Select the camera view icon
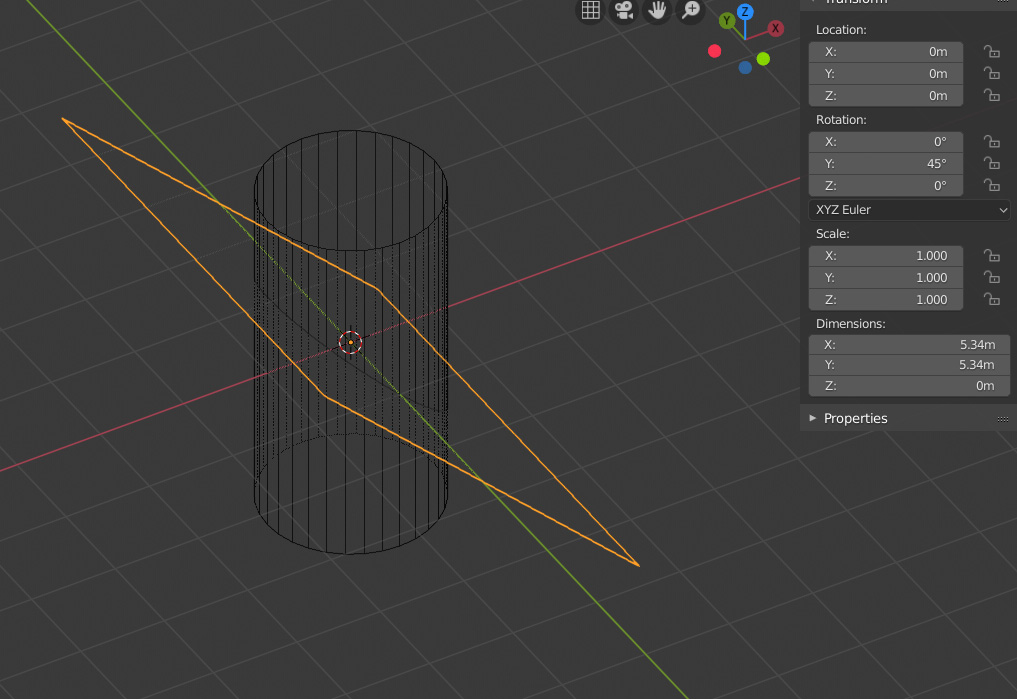This screenshot has height=699, width=1017. point(623,11)
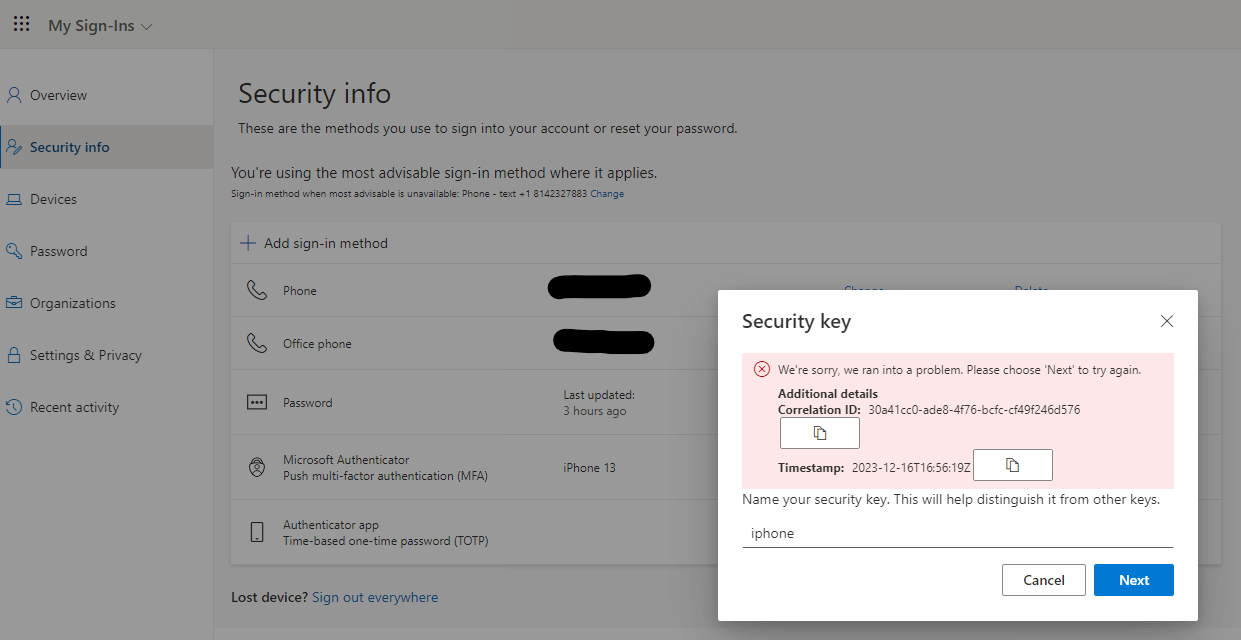Select Security info sidebar item
Image resolution: width=1241 pixels, height=640 pixels.
(70, 147)
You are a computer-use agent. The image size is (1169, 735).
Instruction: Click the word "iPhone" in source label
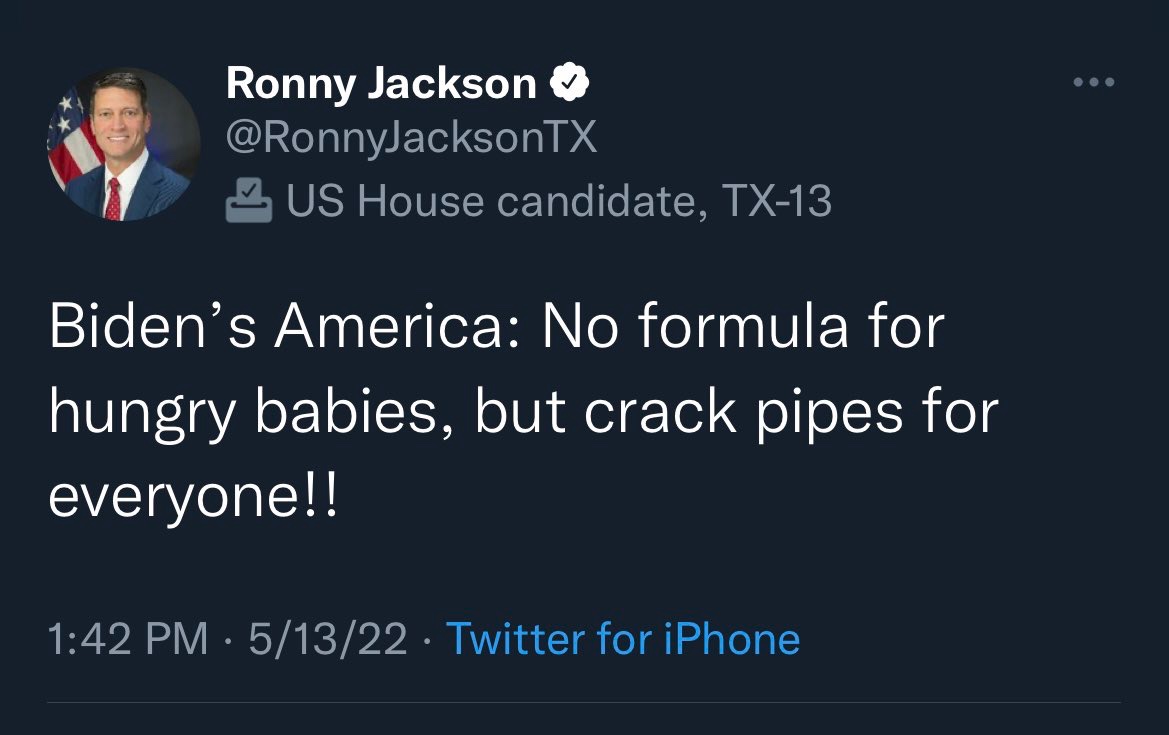coord(731,639)
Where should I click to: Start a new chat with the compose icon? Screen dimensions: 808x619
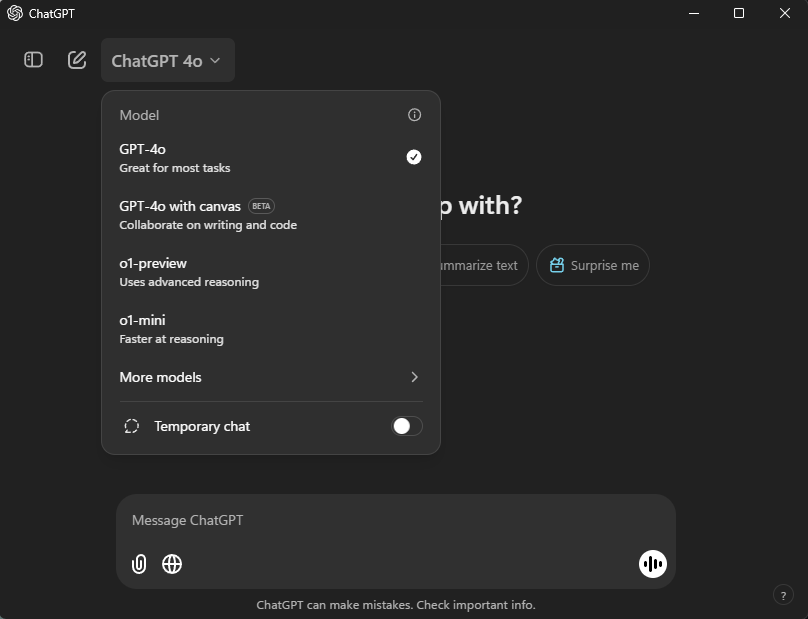tap(77, 60)
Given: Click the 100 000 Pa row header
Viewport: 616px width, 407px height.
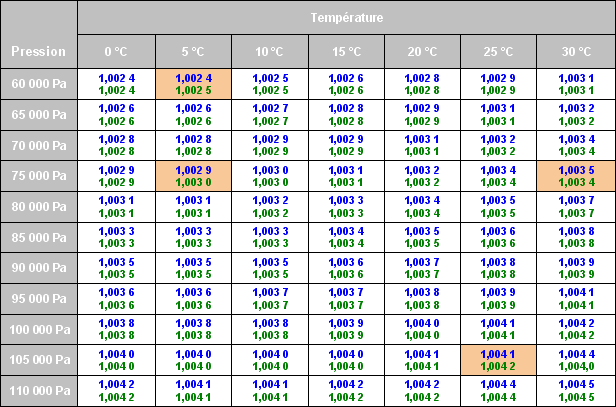Looking at the screenshot, I should point(39,329).
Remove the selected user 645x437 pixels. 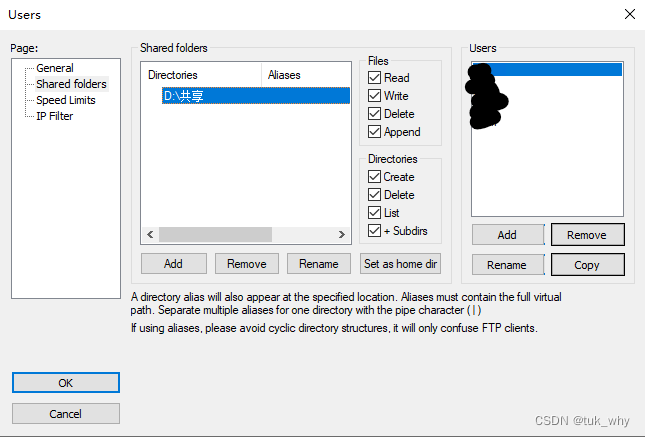(x=587, y=235)
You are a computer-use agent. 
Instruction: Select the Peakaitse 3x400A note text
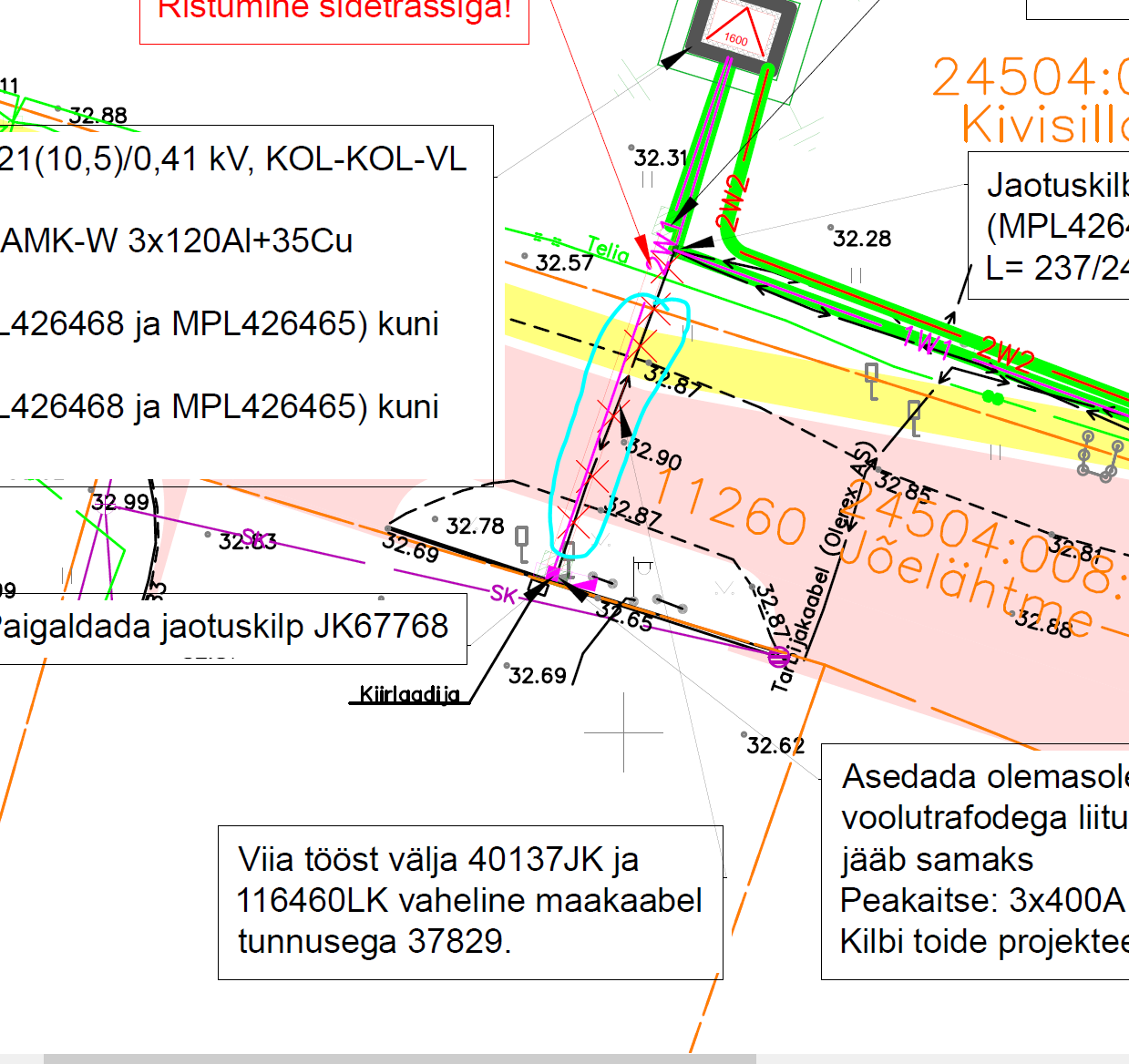(x=981, y=900)
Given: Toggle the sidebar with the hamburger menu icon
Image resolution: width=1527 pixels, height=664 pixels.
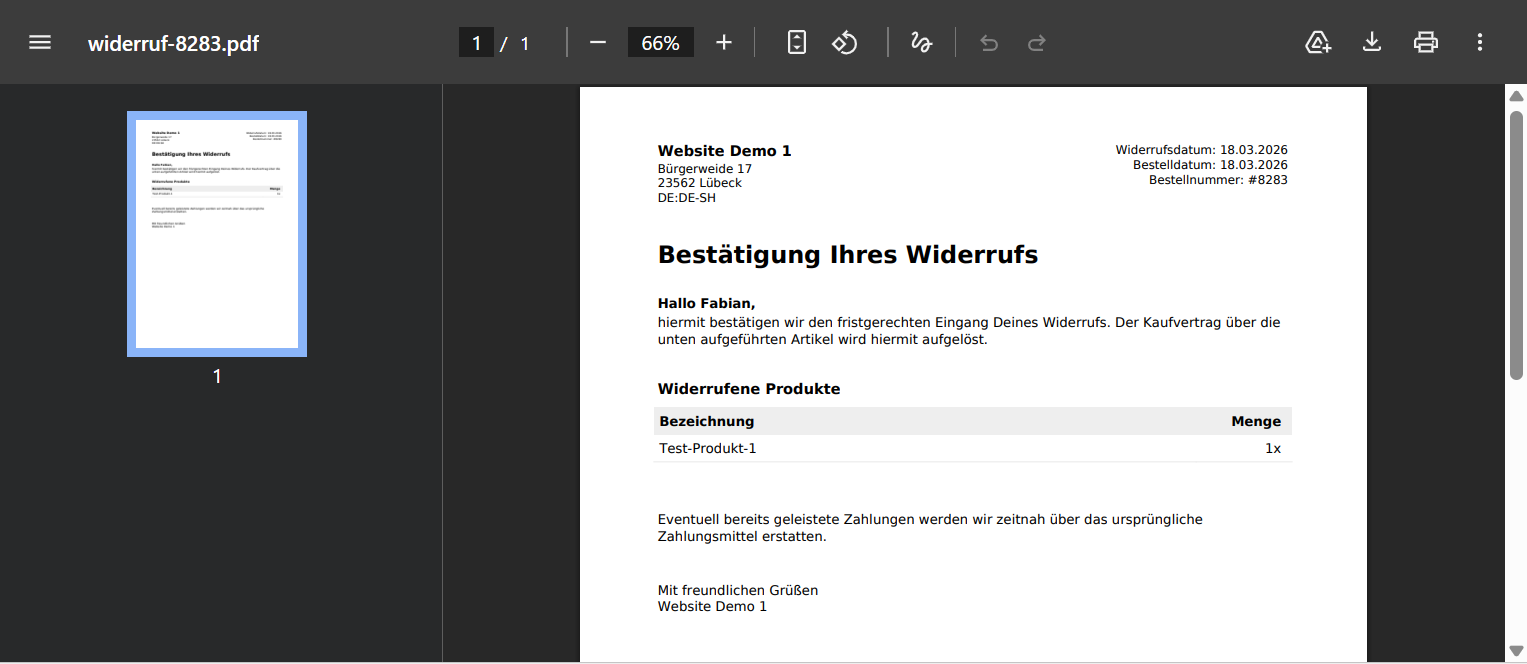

------------------------------------------------------------

## The task
No pictures go in the copy. Retype exactly the lines from the one with "Instruction: Select the" through the last line of the entries above, both included, and nothing more.

## Exercise response
Instruction: Select the Peakaitse 3x400A note text
(x=981, y=900)
Given: Toggle the sidebar with the hamburger menu icon
Image resolution: width=1527 pixels, height=664 pixels.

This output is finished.